Sunday, June 06, 2010

Amerissiah

Photo/Larry Cobra

"I'll just order a bunch of shit and if people don't want it...fuck 'em." So says Johnny (George Walsh), the illicit patriarch of the Ricewater clan, though these words could just as easily be spoken directly by playwright Derek Ahonen as a way of describing his company--the Amoralists--and their balls-to-the-wall aesthetic. It's as good a way as any to describe the slapstick anarchy that develops over the course of shows like The Pied Pipers of the Lower East Side, Happy in the Poorhouse, or Amerissiah, which they've currently revived as part of their explosive 2010 season. After all, in what other show could you find a recovering junkie, Ricky (William Apps), and his socially anxious girlfriend Loni (Selene Beretta); a fanatic Republican lawyer named Bernie (James Kautz) and his shyster Democratic ex, Holly (Sarah Lemp); a would-be white rapper named Terry (Nick Lawson) and his black wife, Carrie (Jennifer Fouche), both of whom think you're racist if you don't laugh at words like "nigger" and "bitch"; and at the heart of it all, a pot-smoking hippie, Margie (Aysha Quinn), and her dying husband, Barry (Matthew Pilieci), who may or may not be God.
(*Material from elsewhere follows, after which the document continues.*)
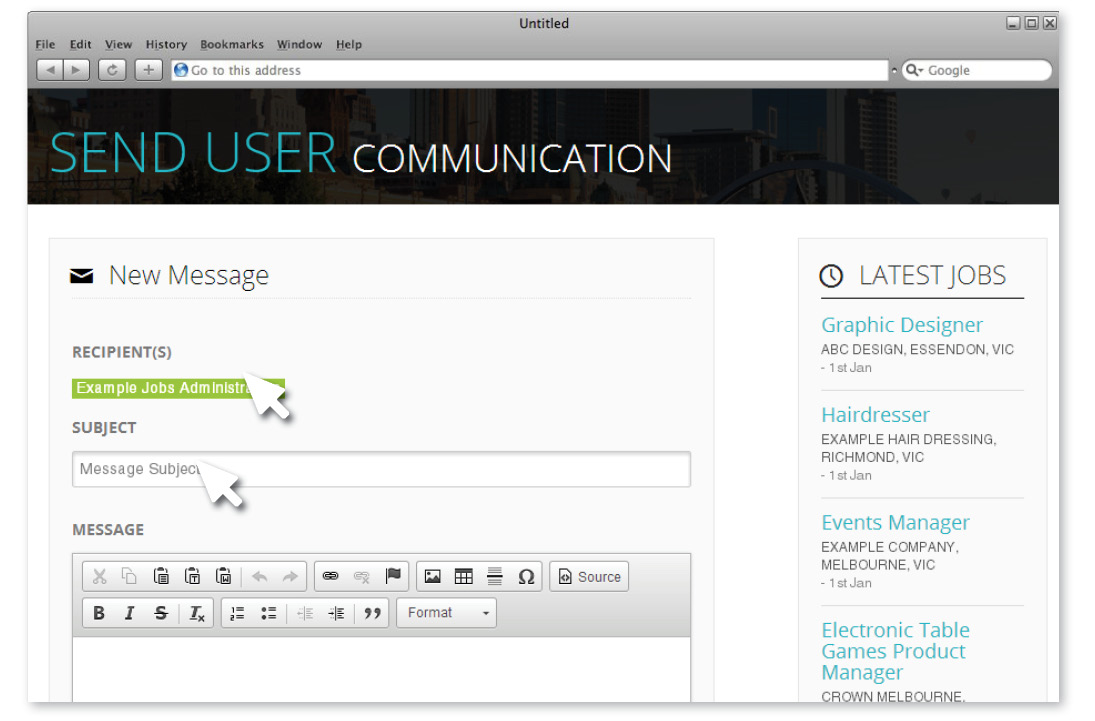Insert special character with Omega icon
Viewport: 1095px width, 721px height.
pos(525,577)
It's certainly as ambitious a show as anything else the Amoralists have done, but something seems off. The jokes are more scatological and provocative than usual, especially the slurs that Johnny and Barry pronounce with such amused gusto, and the characters are heartlessly manic. We can be impressed by their endless energy, but it's hard to feel sorry for them. Likewise, it's not hard to be entertained by the bickering--especially the chest-thumping variety that Apps excels at--but it's difficult to believe that it's warranted. There's a lack of a sense of genuine history: they argue because that's what the script tells them to do, and the script tells them to do it because their elevated passions are, by nature, hysterical. And Amerissiah is sort of aware of this, too: after all, the play ends with a mysterious something suddenly happening, and the reason is "Just because." Thankfully, there's at least a method to the madness: the ending is fairly explicable (albeit highly implausible), and Ahonen's direction shades the mood with a very clear and distinct red.
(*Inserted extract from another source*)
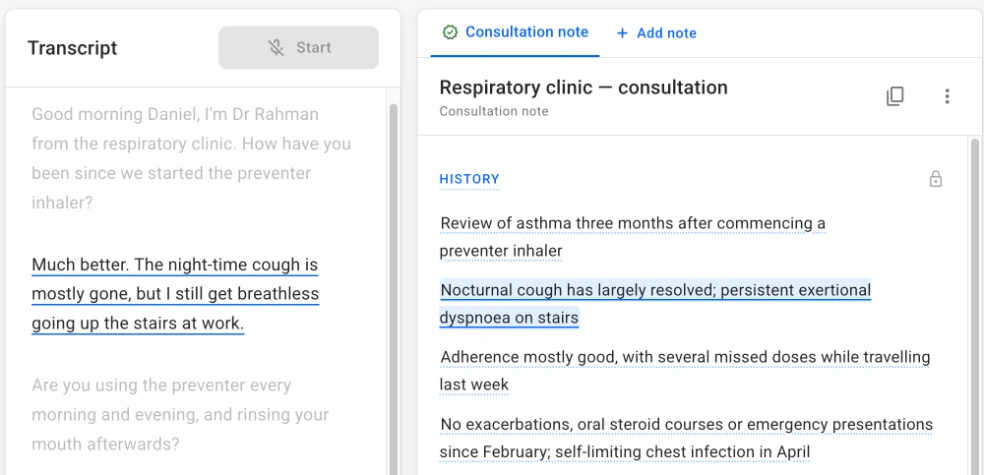Switch to the Consultation note tab
This screenshot has height=475, width=984.
515,32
What else? It's a pleasure to see Amoralist co-founders Kautz and Pilieci playing very different roles from their last show (the former goes from an MMA fighter to a spineless lawyer, the latter goes from a well-hung mailman to a cancer-stricken invalid). And though Lemp and Lawson are somewhat reprising roles from previous shows, they do it so well that nobody's complaining. Al Schatz has built another reliable set for the company: from the mood-setting giant stuffed moose head to the Ocean Blue walls and flower-lined window, it's got a lived-in feel that establishes the comic exaggerations of the family from the very first minute. The only downside to all these regulars is that they've built up a high standard for the Amoralists, a bar that Amerissiah doesn't quite reach. Still, there's no other company making kitchen-sink dramas like these, no other company as appropriately described as "insanilarious" as this one. And if the very low median age at Friday night's performance is any indication, Amerissiah may continue to convert audience members to the Amoralist way.